Streaming SQL extensions
In order to implement features that are supported by streaming engines, we offer a few extensions to standard SQL.
Append-only tables
By specifying the property 'append_only' = 'true'
a user instructs
Feldera that a table will only receive INSERT
updates (no deletions
or updates). This type of table is frequently used in streaming
programs. This usage pattern enables the compiler to apply additional
optimizations.
Example
CREATE TABLE T (
...
) WITH (
'append_only' = 'true'
);
LATENESS
expressions
LATENESS
is a property of the data in a column of a table or a view
that is relevant for the case of stream processing. LATENESS
is
described by an expression that evaluates to a constant value. The
expression must have a type that can be subtracted from the column
type. For example, a column of type TIMESTAMP
may have a lateness
specified as an INTERVAL
type.
To specify LATENESS
for a table column, the column declaration can
be annotated in the CREATE TABLE
statement. For example:
CREATE TABLE order_pickup (
when TIMESTAMP NOT NULL LATENESS INTERVAL '1:00' HOURS TO MINUTES,
location VARCHAR
);
To specify LATENESS
for a view, our custom SQL statement LATENESS
must be used. The statement specifies a view, a column of the view,
and an expression for the latness value. The statement may appear
before or after the view declaration. For example:
LATENESS V.COL1 INTERVAL '1' HOUR;
CREATE VIEW V AS SELECT T.COL1, T.COL2 FROM T;
The LATENESS
property of a column allows values that are too much
"out of order" to be ignored. A value X is "out of order" if the
table or view has previously has contained a row with a value Y for
the respective column, such that Y > X. A value X is too much out of
order if Y - lateness > X.
For example, consider the table above, and a sequence of insertions, each as a separate transaction:
INSERT INTO T VALUES('2020-01-01 00:00:00', 'home');
INSERT INTO T VALUES('2020-01-01 01:00:00', 'office');
-- next row is late, but not too late
INSERT INTO T VALUES('2020-01-01 00:10:00', 'shop');
INSERT INTO T VALUES('2020-01-01 02:00:00', 'home');
-- next row is too late, and it will be ignored
INSERT INTO T VALUES('2020-01-01 00:20:00', 'friend');
The second insertion is not out of order, since its timestamp is larger than the timestamp of the first insertion. The third insertion is out of order, since its timestamp value is smaller than the second insertion. Buy the third insertion is not too late, since it is only 50 minutes late, whereas the specified column lateness is 1 hour. The fifth row is too late, though, since it is 100 minutes late with respect to the fourth row.

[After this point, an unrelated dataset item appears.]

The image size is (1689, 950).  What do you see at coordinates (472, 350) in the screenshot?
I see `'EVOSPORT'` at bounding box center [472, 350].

Lateness is used to instruct the data processing system to ignore the rows that are too much out of order; the system behaves as if such insertions never took place. The "current timestamp", used to decide if a value is late, is updated only after the current program step. So if all 5 insertions above are executed within one step, all five will take place. If they are executed as 5 steps, only the first 4 will take place.
The LATENESS
annotation ensures that some computed results that
reflect past data may not be updated due to very late coming data.

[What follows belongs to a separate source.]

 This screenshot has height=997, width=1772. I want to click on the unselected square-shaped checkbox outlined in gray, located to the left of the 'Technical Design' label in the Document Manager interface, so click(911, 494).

This also enables the runtime system to avoid maintaining very old
state, which may never impact future results.
A table or view can have any number of columns annotated with lateness. An inserted row is considered "too late" if any of its annotated columns is too late.
WATERMARK
expressions
WATERMARK
is an annotation on the data in a column of a table that
is relevant for the case of stream processing. WATERMARK
is
described by an expression that evaluates to a constant value. The
expression must have a type that can be subtracted from the column
type. For example, a column of type TIMESTAMP
may have a watermark
specified as an INTERVAL
type.
To specify WATERMARK
for a table column, the column declaration can
be annotated in the CREATE TABLE
statement. For example:
CREATE TABLE order_pickup (
when TIMESTAMP NOT NULL WATERMARK INTERVAL '1:00' HOURS TO MINUTES,
location VARCHAR
);
The effect of the WATERMARK
is to delay the processing of the input
rows until they are less likely to arrive out of order with respect to
other rows. More precisely, the system maintains the largest value
encountered so far in any input row for the columns that have a
watermark. Given a WATERMARK
annotation with value W, an input row
with a value X for a watermarked column will be "held up" until an
input row with a value X + W has been received. The program will
behave as if the row with value X has only just been received.
If a table has multiple columns annotated with WATERMARK
values, a
row is released only when all the delays have been exceeded.